◆ Sayfa metni
^^^^^^^^
Konuk köşe yazarlarımızdan Mustafa Karaoğlu'nın "Aklı Olmadıklar" yazısı sizlerle.

En kıymetli dediğimiz ve bazen en sevdiklerimize bile  ayırmakta zorlandığımız zamanlarının, neredeyse bütününü dünyadaki belki de hiç görmediği tanımadığı insanların en iyi koşullarda yaşayabilmesi için fikirler üretmeye çalışarak geçiren “aklı olmadıklar”ımız var bizim. Onlar deli. 
    Hesaba kitaba aklı ermez, beş dakka öncesini hatırlamaz, yaptığı ileriye dönük planlarının içine kendilerini katmayı unutur bilerek yalnız bırakırlar kendilerini. Sonra da başlarına gelen onca çilenin arasında olmadık dalgayı geçerler kendileriyle acımadan. Ve tekrar unutur olanları zamanın epey gerisindeki kafalarıyla herşeyi halledebileceklerini düşünerek önce bir yol bulur sonra da yola yakışacak yolcuları. Yeni hikaye hayırlı olsun.
   Dostlarının gücünden ve yüreğinden emin olan deliler, birliğimizdeki en eğlenceli askerlerdir. Biraz unutkanlardır. Bunu bildiklerinden söz vermez verseler de günü gelince geri hatırlatmanızı isterler. Üst üste 2 den fazla düzenli soruya cevap verilmesi gereken sorumlulukları üstlenmezler. Bunun sebebi unutan akıllarıdır. Unutur da yanıltırsam yanlış cevap verip yalancı durumuna düşersem diye kabul etmezler bazı vazifeleri. Akıllıyım diye ortalıkta dolanan müsvettelerin büyük kısmından zeki olsalar da, günümüz yalancılarıyla mücadeleyi doğru bulmaz bizim delilerimiz. Oturduğu her sofrayı vatanı bilir. Bir yanı şeref, bir yanı  namus, biri nasibi ise, biri de dürüstlüktür canı pahasına savunduğu değerlerinin. Hem kıymet verdiği düşüncelerin hem de de içine kurduğu yuvalarının zarar görmemesi için akla gelmeyecek mücadeleleri vardır kendilerinden başka kimsenin bilmediği.
   Delilerin hisleri çok kuvvetlidir. Kararlarında çok yanılmazlar.    
   Deliler sadece kimseye yanlış yapmamış olmanın ,kendilerine de yanlış yapılmasını engellemeye yeteceğini düşündüklerinden hep güvende hissederler kendilerini. Bunun aptalca olduğunu da yine kimse anlatamaz onlara .
^^^^^^^^
◆ Yazılı görev 1
Kayıtlarda "Open" sözcüğünü içeren her satırı çıkarıp yazar mısın? Büyük-küçük harf ayrımı önemlidir.
Metin ile kayıtlar birbirinden bağımsız malzemelerdir.

Bir veri kümesinden satırlar:
^^^^^^^^
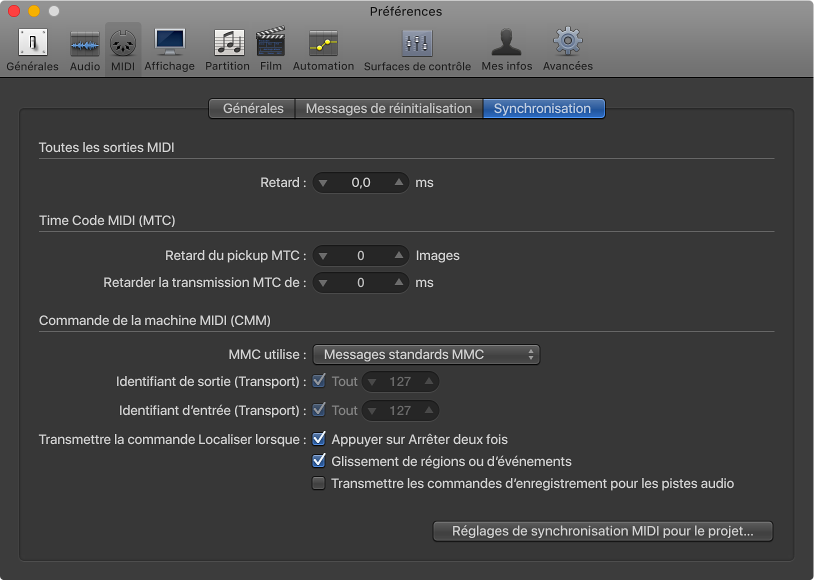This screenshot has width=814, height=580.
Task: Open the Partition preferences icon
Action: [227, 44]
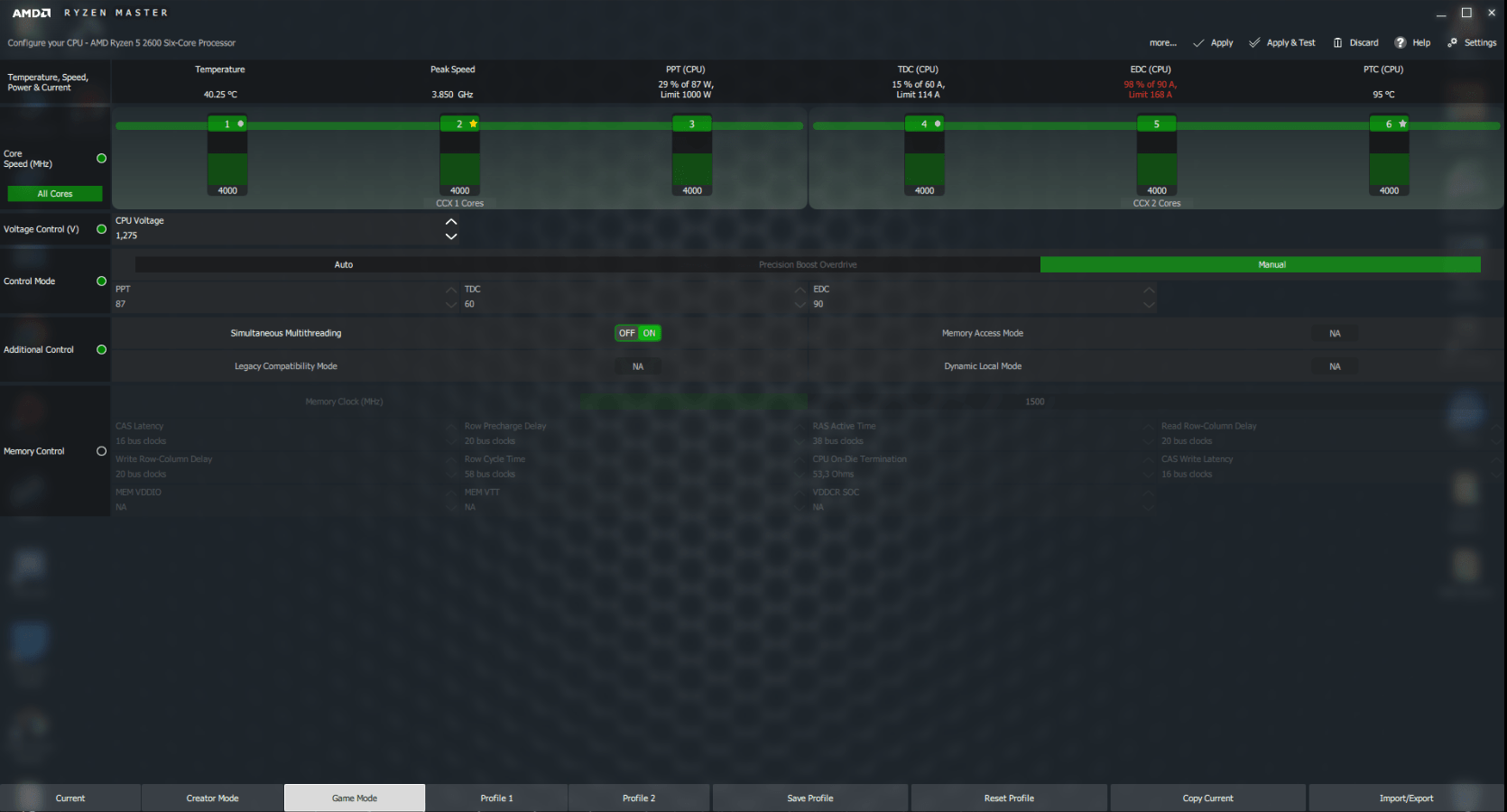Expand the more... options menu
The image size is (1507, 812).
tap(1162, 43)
^^^^^^^^
◆ Yazılı görev 2
Deliler üzerine olan yazıyı iki cümleyle özetler misin?

◆ Yazılı yanıt 1
Task: Open the Partition preferences icon

◆ Yazılı yanıt 2
Yazı, zamanlarının neredeyse tamamını hiç tanımadıkları insanların en iyi koşullarda yaşaması için fikir üretmeye harcayan, unutkan ve kendilerini planlarına katmayı unutan "aklı olmadıklar"ı, yani delileri anlatır. Bu deliler yanlış cevap verip yalancı durumuna düşmemek için bazı vazifeleri kabul etmez, şeref, namus, nasip ve dürüstlük gibi değerlerini canı pahasına savunur, kuvvetli hislere sahiptir ve kimseye yanlış yapmadıkları için kendilerini hep güvende hissederler.